## PASSAGE SHOWN
···

In works created in The '80s
, The '90s
, and occasionally The nills,
the fashion, architechture, and technology will have a certain...aesthetic. Whether it be the loud, bright colors and geometric shapes, the tendency towards stark plainness,
or the the lack of powerful computers and cell phones,
it is clear that this is neither the Raygun Gothic
of days past nor the Everything Is an iPod in the Future
aesthetic that would follow, but a bridging point that contains elements of both styles.
Contrast Everything Is an iPod in the Future
. Compare to Retraux
, Retro Universe
and Raygun Gothic
Anime and Manga
- Cowboy Bebop has a very 1970s aesthetic, including computer files that look like long-playing records, which is appropriate since it is set in the '70s- the 2070s.
- Neon Genesis Evangelion is a very high-tech setting, but most of Japan's economy, technology, and industry have been poured into NERV and the Evangelions. It's telling that Shinji's S-DAT mini-cassette player is easily his most sophisticated possession.
- The store in Back to the Future Part II is an in-universe example.
- The Fifth Element has a distinctive aesthetic that looks like a lot of '90s music videos. It's deliberately futuristic looking but also quite campy.

···

## TASKS AND EXERCISES
#1 Print the stretch of the trope description from "- The Fifth" through "also quite campy.", word for word.
#2 In the trope description, what is Shinji's most sophisticated possession?
#3 Can you write the next part of the trope description, picking up after its last sentence?

···

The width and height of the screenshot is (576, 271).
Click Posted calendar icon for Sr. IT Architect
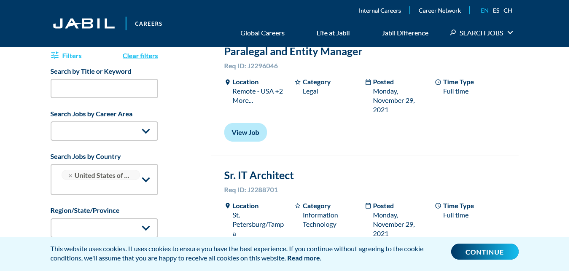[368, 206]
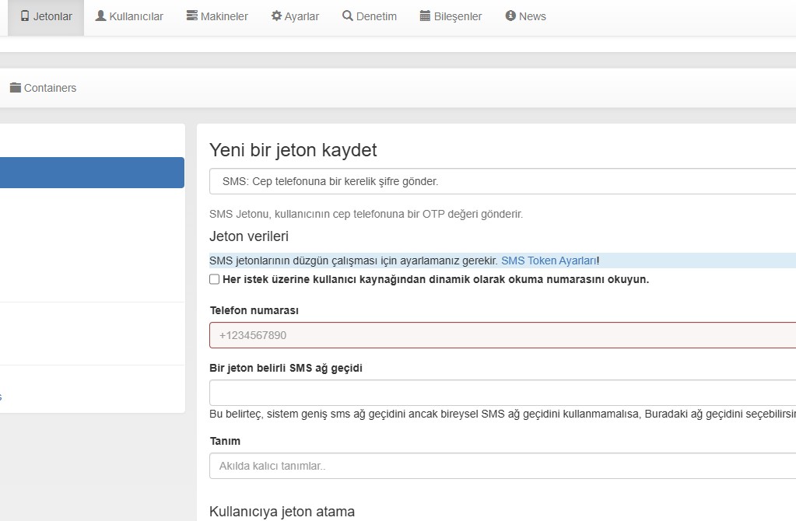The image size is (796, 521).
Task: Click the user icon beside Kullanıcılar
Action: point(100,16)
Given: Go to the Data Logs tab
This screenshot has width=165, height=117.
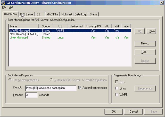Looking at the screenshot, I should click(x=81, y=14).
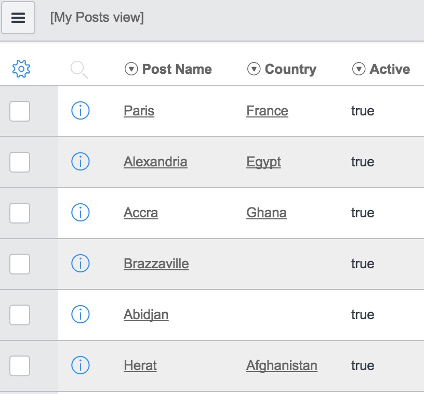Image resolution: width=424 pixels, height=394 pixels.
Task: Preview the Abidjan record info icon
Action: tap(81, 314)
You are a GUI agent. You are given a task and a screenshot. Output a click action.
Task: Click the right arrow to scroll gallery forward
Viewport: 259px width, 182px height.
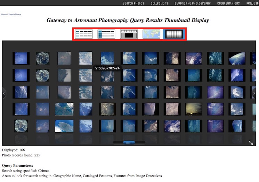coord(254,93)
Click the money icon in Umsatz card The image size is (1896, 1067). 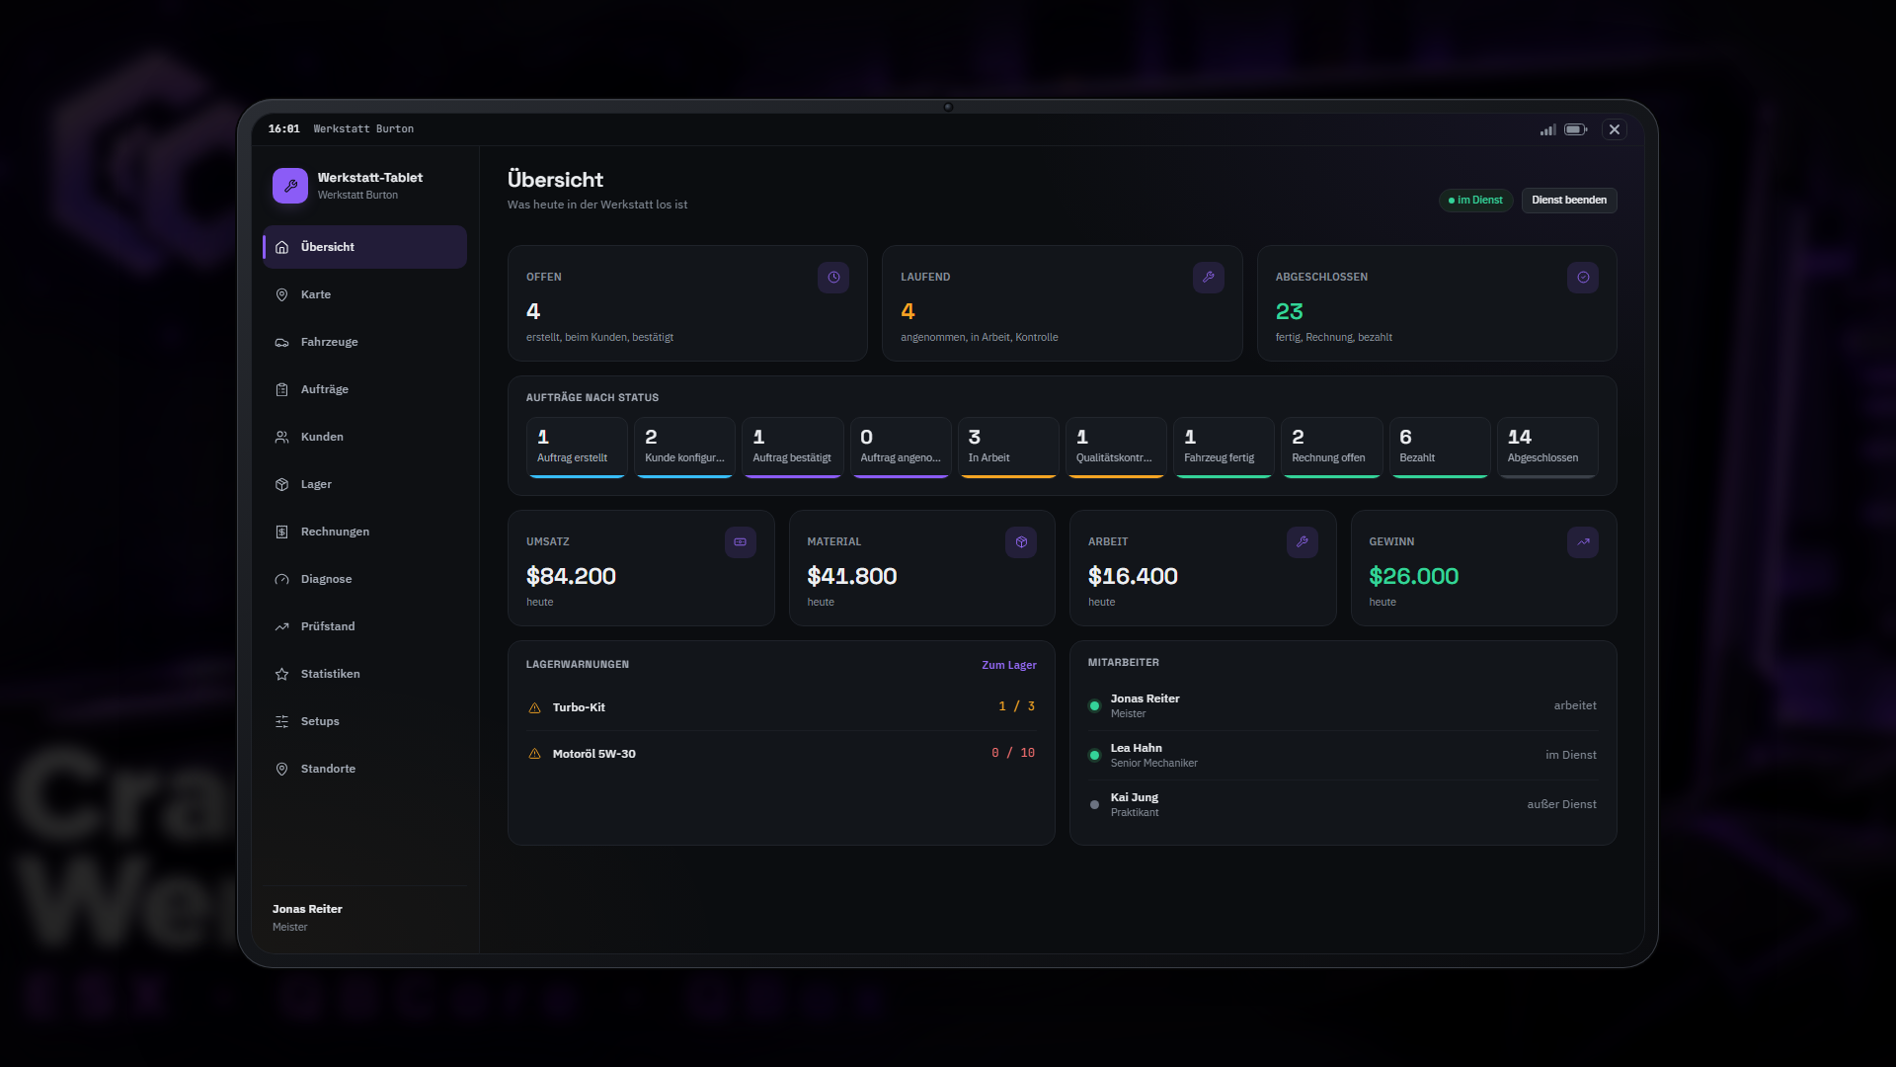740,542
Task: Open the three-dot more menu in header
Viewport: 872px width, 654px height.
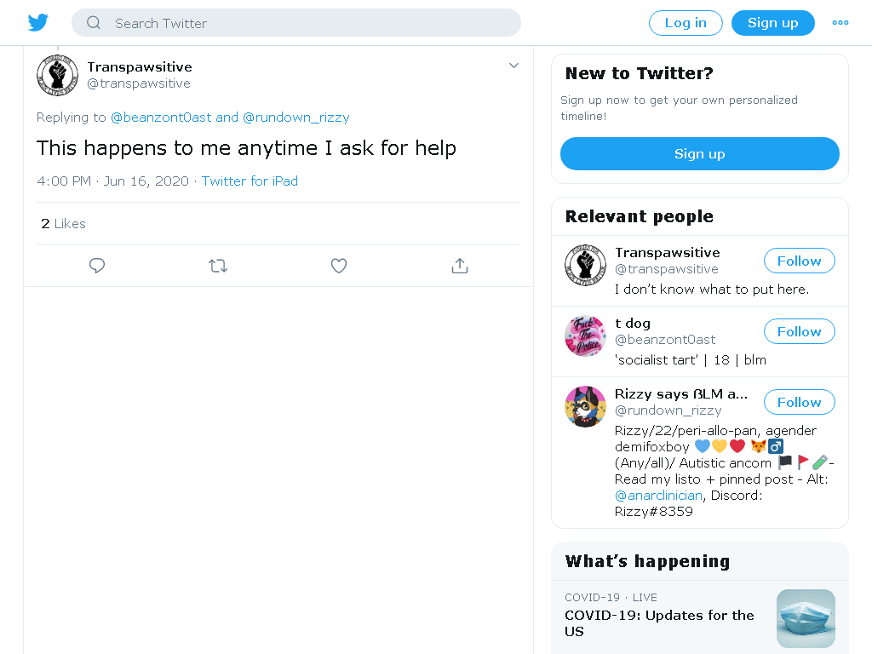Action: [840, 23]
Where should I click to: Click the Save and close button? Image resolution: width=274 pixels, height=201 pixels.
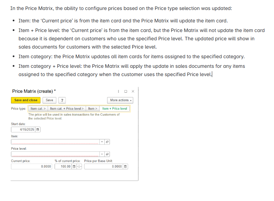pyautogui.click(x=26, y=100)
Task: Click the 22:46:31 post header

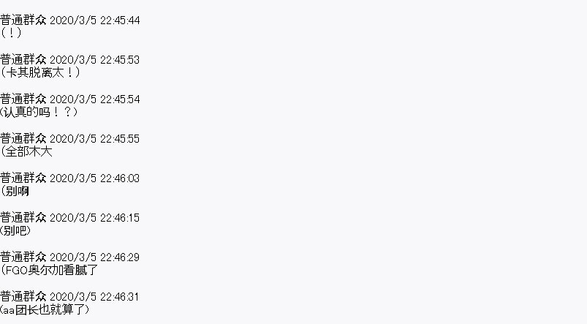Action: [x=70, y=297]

···

## RESPONSES FOR EACH TASK
#1
- The Fifth Element has a distinctive aesthetic that looks like a lot of '90s music videos. It's deliberately futuristic looking but also quite campy.

#2 His S-DAT mini-cassette player.

#3
- Johnny Mnemonic future fashions and aesthetics in the year 2021 are based on 1980s and early 1990s fashions (especially the bright colors and heavy makeup on characters in Ralfi's club). Fax machines and VCRs play a more crucial role in transferring information than the Internet, and the design of the Internet is based on conceptual designs of cyberspace and virtual reality, as popularized by William Gibson's Neuromancer.
- A Clockwork Orange uses Brutalist architecture, which features stark, blocky and concrete shapes, to represent the future. Fashions are also very bizarre, with colorful wigs and bodysuits being fairly common. Alex plays music on a microcassette.
- Strange Days is set Twenty Minutes into the Future, in a dystopian society that was only a few years away from the time of filming. The future aesthetic is mostly conveyed with loud, shiny clothing and punk stylings amongst the hip and degenerate crowd. Information is distributed by hand on discs, without any mention of the internet.
- William Gibson's Sprawl Trilogy features things as complex as human memories recorded on tape. Not to mention that three megabytes of hot RAM is apparently valuable enough to kill for.
- Several skits on Tim & Eric Awesome Show, Great Job!:
- Puppeteer and Cloudcuckoolander David Lied Hart holds a giant VHS cassette with a "VHS for sale" sign nearby.
- Uncle Muscles show sketches feature 1980s and '90s icon "Weird Al" Yankovic, and feel like a warped version of a bad '80s cable access show. The "special effects" look like they were ripped right from old Genie analog editing consoles.
- One sketch is made to look like an ad for a Midi file organizer.
- One sketch is made to look like an ad for "The Innernette" (all contained on one CD!) and reeks of this trope. You have to see it to believe how deep into this trope it really is. (season 2 episode 8)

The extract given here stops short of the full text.